Often it is not enough to give just a name for institutes. It is hence possible
to add arbitrary fields. The name must then explicitly be set via the *name*
field of the institute entry:

``` yaml
author:
  - Robert Winkler:
      institute: cinvestav
institute:
  - cinvestav:
      name: 'CINVESTAV Unidad Irapuato, Department of Biochemistry and Biotechnology'
      address: 'Km. 9.6 Libramiento Norte Carr. Irapuato-León, 36821 Irapuato Gto. México'
      phone: +52 (462) 623 9635
```

Currently only the institute's address is used in the default template, but
future extensions will be based on this convention.

### Semantic citations

Understanding the reason a citations is included in scholarly articles usually
requires natural language processing of the article. However, navigating the
current literature landscape can be improved and by having that information
accesible and in a machine-readable form. Pandoc scholar supports the CiTO
ontology, allowing authors to specify important meta-information on the citation
directly while writing the text. The property is simply prepended to the
citation key, separated by a colon: `@<property>:citationKey`.

The following table contains all supported keywords and the respective
CiTO properties. Authors are free to use the short-form, the full-length
property, or any of the alternatives listed below (i.e., all word in a
row denote the property and have the same effect).
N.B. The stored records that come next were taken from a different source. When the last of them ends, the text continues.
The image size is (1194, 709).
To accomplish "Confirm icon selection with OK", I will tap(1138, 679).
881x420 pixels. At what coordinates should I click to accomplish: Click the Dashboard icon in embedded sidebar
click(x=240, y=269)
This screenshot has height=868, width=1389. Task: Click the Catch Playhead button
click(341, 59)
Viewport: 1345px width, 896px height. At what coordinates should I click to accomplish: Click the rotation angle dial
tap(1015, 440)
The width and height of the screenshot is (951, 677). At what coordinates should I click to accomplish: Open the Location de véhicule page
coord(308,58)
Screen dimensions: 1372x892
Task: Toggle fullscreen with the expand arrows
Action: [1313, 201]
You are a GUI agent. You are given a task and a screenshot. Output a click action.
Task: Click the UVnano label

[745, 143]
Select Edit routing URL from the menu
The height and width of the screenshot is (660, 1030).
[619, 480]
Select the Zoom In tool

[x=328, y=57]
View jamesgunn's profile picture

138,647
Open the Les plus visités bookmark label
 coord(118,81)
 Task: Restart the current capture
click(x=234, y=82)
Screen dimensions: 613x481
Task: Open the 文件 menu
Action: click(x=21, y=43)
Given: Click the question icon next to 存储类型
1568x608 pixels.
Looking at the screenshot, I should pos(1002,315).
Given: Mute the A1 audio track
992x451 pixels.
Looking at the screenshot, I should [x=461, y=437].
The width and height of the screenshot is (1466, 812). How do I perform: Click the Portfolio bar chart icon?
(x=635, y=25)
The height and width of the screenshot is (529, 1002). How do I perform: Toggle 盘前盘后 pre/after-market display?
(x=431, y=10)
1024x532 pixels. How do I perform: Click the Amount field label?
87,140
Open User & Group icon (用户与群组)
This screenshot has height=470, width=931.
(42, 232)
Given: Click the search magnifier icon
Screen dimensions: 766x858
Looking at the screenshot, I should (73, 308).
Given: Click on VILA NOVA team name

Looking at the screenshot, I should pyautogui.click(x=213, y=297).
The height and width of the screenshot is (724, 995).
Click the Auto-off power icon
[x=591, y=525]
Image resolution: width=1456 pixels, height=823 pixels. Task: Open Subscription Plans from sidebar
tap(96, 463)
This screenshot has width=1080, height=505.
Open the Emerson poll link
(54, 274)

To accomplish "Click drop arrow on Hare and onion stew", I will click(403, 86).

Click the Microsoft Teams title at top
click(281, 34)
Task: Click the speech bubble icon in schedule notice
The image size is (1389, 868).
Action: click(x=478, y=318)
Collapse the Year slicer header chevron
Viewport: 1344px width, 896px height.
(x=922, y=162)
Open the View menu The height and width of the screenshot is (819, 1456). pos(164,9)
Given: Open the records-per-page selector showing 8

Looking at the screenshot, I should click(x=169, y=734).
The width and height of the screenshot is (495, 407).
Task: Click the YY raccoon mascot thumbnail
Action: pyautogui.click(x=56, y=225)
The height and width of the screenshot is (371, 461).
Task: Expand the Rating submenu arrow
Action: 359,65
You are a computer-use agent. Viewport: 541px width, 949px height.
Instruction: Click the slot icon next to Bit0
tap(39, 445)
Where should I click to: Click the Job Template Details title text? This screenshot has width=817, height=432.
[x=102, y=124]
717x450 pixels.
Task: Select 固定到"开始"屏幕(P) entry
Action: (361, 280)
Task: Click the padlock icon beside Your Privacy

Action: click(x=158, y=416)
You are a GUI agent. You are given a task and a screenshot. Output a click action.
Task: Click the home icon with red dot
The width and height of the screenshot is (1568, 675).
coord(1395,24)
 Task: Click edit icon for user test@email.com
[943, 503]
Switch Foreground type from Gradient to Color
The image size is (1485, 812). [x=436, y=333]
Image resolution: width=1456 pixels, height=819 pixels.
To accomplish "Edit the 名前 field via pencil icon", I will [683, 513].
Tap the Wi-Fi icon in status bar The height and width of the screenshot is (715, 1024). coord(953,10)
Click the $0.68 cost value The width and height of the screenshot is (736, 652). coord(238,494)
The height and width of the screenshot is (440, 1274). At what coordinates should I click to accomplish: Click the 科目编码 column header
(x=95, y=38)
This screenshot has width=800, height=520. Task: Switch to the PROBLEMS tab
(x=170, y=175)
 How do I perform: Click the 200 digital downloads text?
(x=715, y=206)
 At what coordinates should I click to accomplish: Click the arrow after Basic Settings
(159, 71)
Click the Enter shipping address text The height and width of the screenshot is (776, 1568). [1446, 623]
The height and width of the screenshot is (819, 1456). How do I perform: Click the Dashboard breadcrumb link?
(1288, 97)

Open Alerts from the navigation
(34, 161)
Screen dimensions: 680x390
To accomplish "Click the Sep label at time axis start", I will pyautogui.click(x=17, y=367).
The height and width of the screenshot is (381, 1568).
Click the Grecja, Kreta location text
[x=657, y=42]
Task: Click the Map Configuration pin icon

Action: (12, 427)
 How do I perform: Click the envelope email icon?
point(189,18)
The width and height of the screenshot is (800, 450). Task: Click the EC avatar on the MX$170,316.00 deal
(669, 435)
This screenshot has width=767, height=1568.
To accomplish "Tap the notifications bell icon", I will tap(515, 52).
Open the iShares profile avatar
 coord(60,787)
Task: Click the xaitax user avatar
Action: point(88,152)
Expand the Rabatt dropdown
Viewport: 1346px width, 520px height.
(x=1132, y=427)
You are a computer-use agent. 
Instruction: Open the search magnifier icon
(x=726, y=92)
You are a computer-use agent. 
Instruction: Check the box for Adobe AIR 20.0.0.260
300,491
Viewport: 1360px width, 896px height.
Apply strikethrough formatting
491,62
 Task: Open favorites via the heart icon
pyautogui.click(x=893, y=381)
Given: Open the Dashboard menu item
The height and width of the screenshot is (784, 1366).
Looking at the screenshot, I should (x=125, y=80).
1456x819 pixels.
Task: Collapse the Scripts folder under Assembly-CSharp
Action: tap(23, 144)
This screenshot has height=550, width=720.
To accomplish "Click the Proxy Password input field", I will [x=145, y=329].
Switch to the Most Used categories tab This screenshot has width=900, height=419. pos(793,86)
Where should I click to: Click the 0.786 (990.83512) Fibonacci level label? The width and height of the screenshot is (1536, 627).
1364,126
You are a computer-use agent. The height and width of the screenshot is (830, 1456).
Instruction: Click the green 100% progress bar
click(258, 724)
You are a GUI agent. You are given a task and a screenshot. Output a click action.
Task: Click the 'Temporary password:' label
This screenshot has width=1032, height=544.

CiTO property                  | Keyword             | alternatives
------------------------------ | ------------------- | ---------------------
agrees\_with                   | agrees\_with        | agree\_with
citation                       |                     |
cites                          |                     |
cites\_as\_authority           | authority           | as\_authority
cites\_as\_data\_source        | data\_source        | as\_data_source
cites\_as\_evidence            | evidence            | as\_evidence
cites\_as\_metadata\_document  | metadata            | as\_metadata_document
cites\_as\_recommended_reading | recommended_reading | as\_recommended\_reading
disputes                       |                     |
documents                      |                     |
extends                        |                     |
includes\_excerpt\_from        | excerpt             | excerpt\_from
includes\_quotation\_from      | quotation           | quotation\_from
obtaines\_background\_from     | background          | background\_from
refutes                        |                     |
replies\_to                    |                     |
updates                        |                     |
uses\_data\_from               | data\_from          | data
uses\_method\_in               | method              | method\_in

Example:

    DNA strands form a double-helix [@evidence:watson_crick_1953].


License
-------

Copyright © 2016–2018 Albert Krewinkel and Robert Winkler except for the
following components:

- HTML template: © 2016 Andrew G. York and Diana Mounter
- dkjson: © 2010-2013 David Heiko Kolf
- lua-filters: © 2017-2018 John MacFarlane, Albert Krewinkel, Jesse Rosenthal,
  and Greg Tucker-Kellogg

This program is free software; you can redistribute it and/or modify it under
the terms of the GNU General Public License as published by the Free Software
Foundation; either version 2 of the License, or (at your option) any later
version.

This program is distributed in the hope that it will be useful, but WITHOUT ANY
WARRANTY; without even the implied warranty of MERCHANTABILITY or FITNESS FOR A
PARTICULAR PURPOSE. See the GNU General Public License for more details.

You should have received a copy of the GNU General Public License along with
this program; if not, write to the Free Software Foundation, Inc., 51 Franklin
Street, Fifth Floor, Boston, MA 02110-1301 USA.